Provided material —
BEGIN

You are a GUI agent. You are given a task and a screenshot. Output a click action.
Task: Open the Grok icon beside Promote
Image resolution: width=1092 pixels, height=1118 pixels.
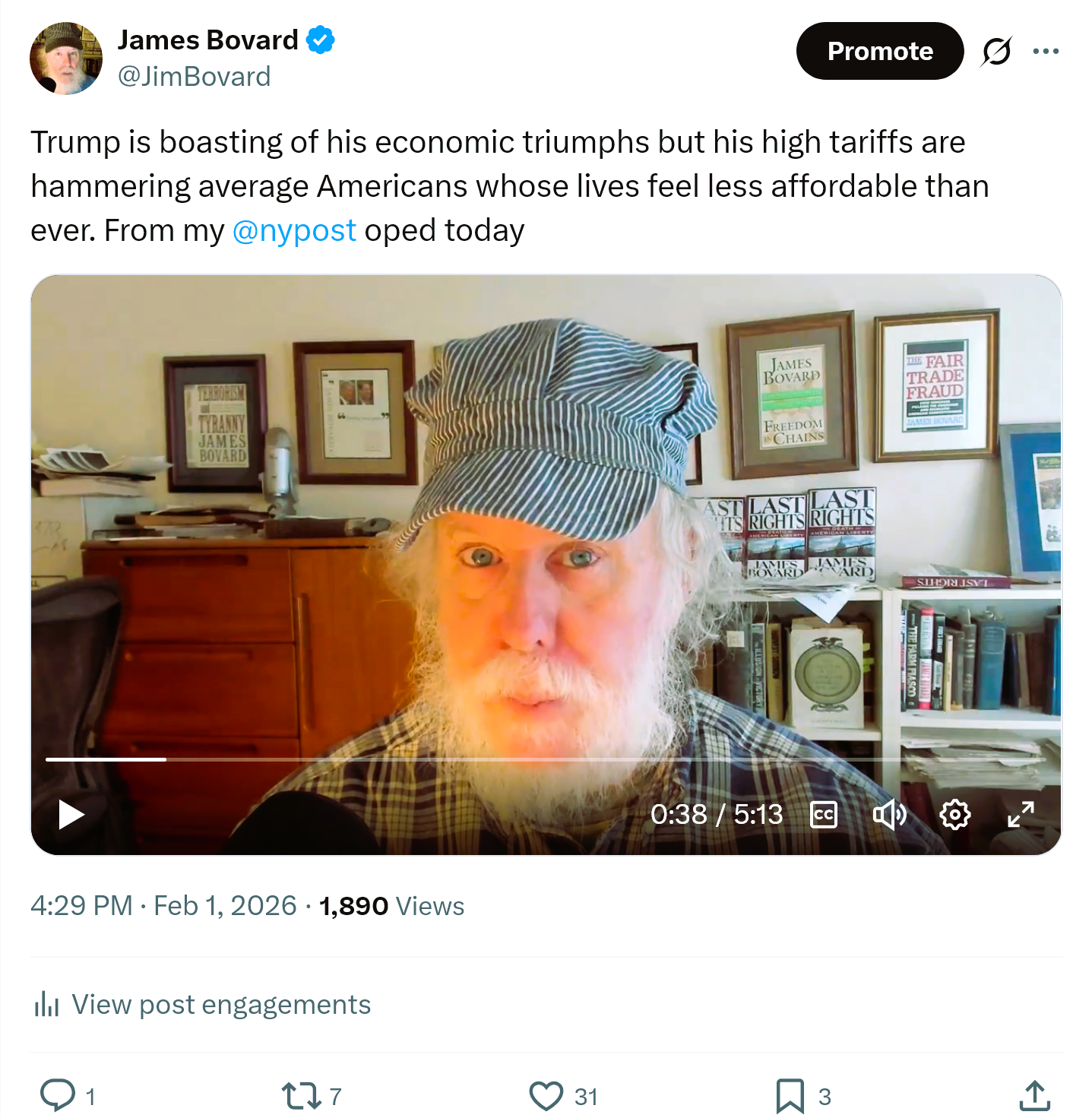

END
BEGIN

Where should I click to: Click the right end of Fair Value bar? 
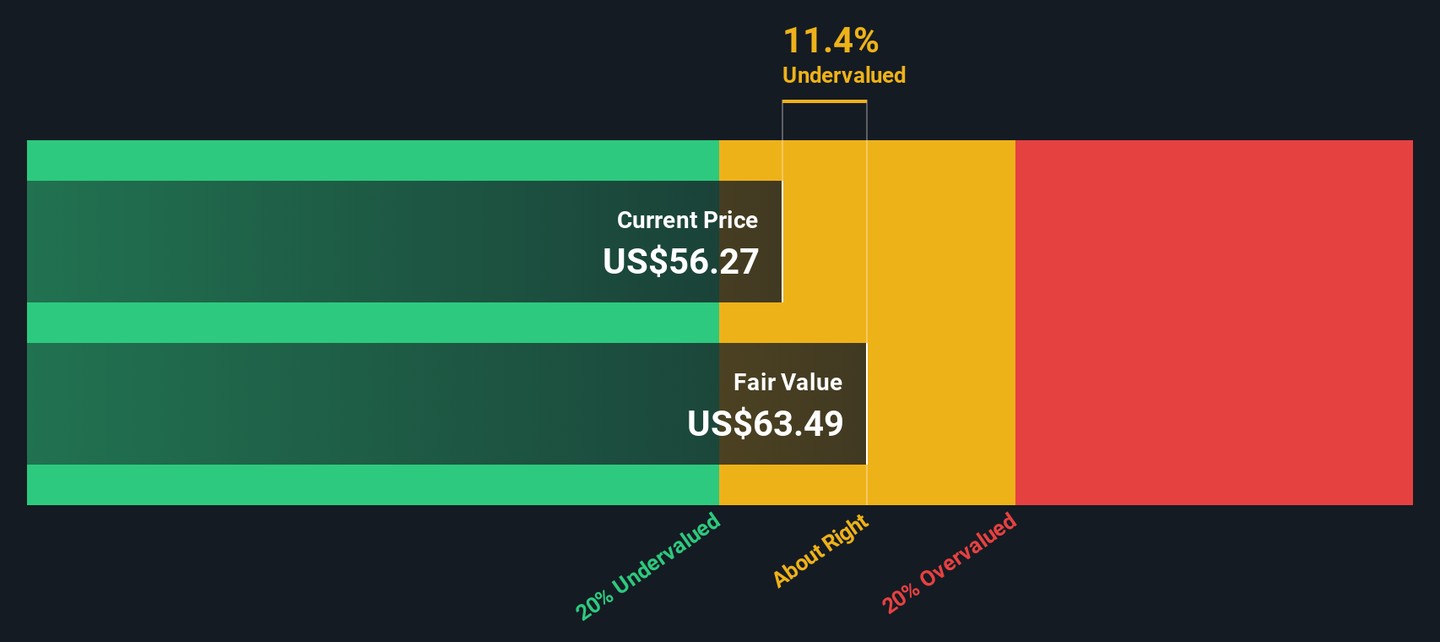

END
BEGIN

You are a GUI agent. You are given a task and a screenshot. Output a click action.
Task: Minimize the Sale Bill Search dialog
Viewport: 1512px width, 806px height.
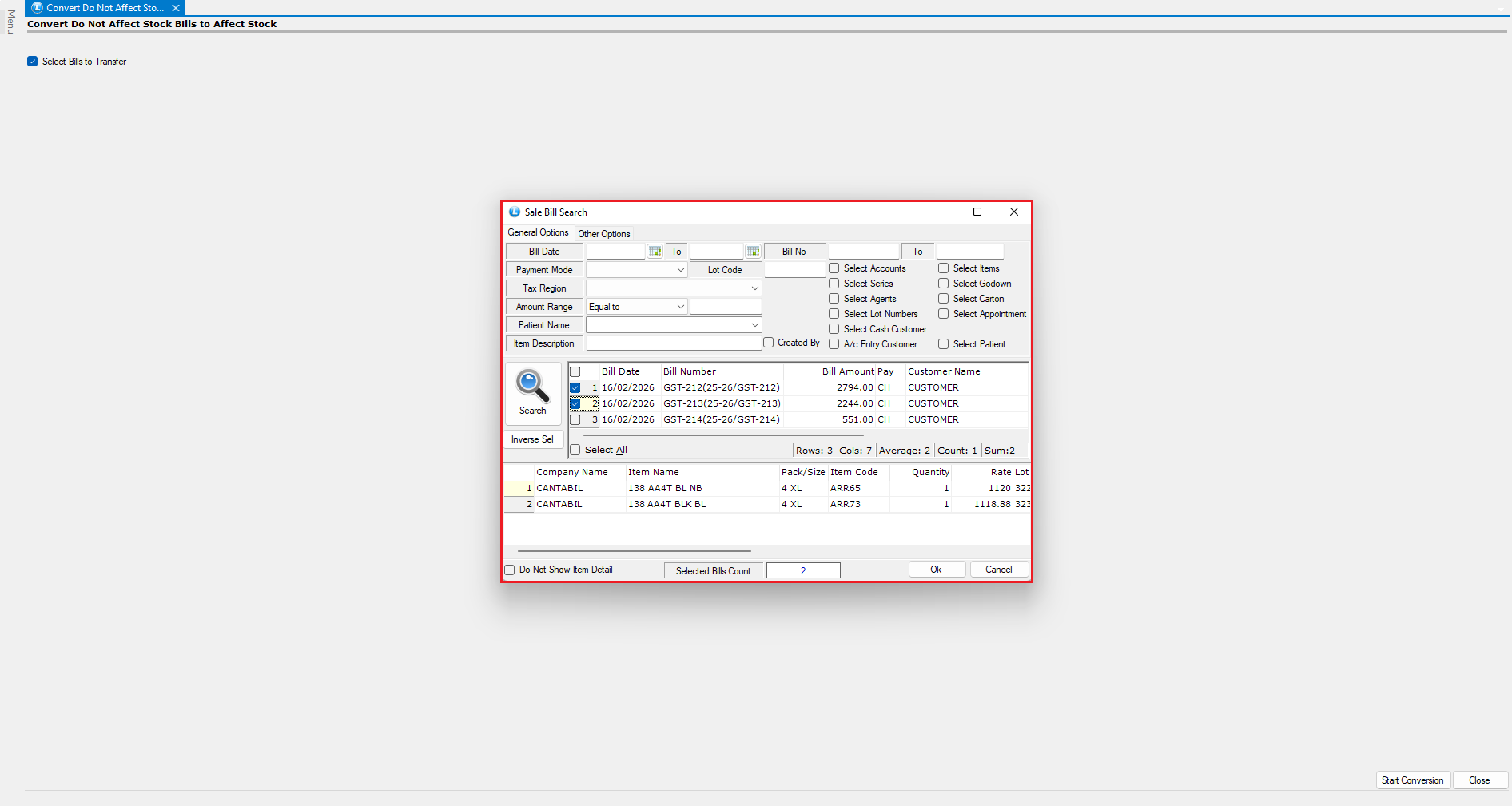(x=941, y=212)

END

Task — Taking the entries above, write out exactly the lines starting with the line containing "Task: Open the Grok icon beside Promote" and going on through the line containing "Image resolution: width=1092", both included, and nothing else.

Solution —
Task: Open the Grok icon beside Promote
Image resolution: width=1092 pixels, height=1118 pixels.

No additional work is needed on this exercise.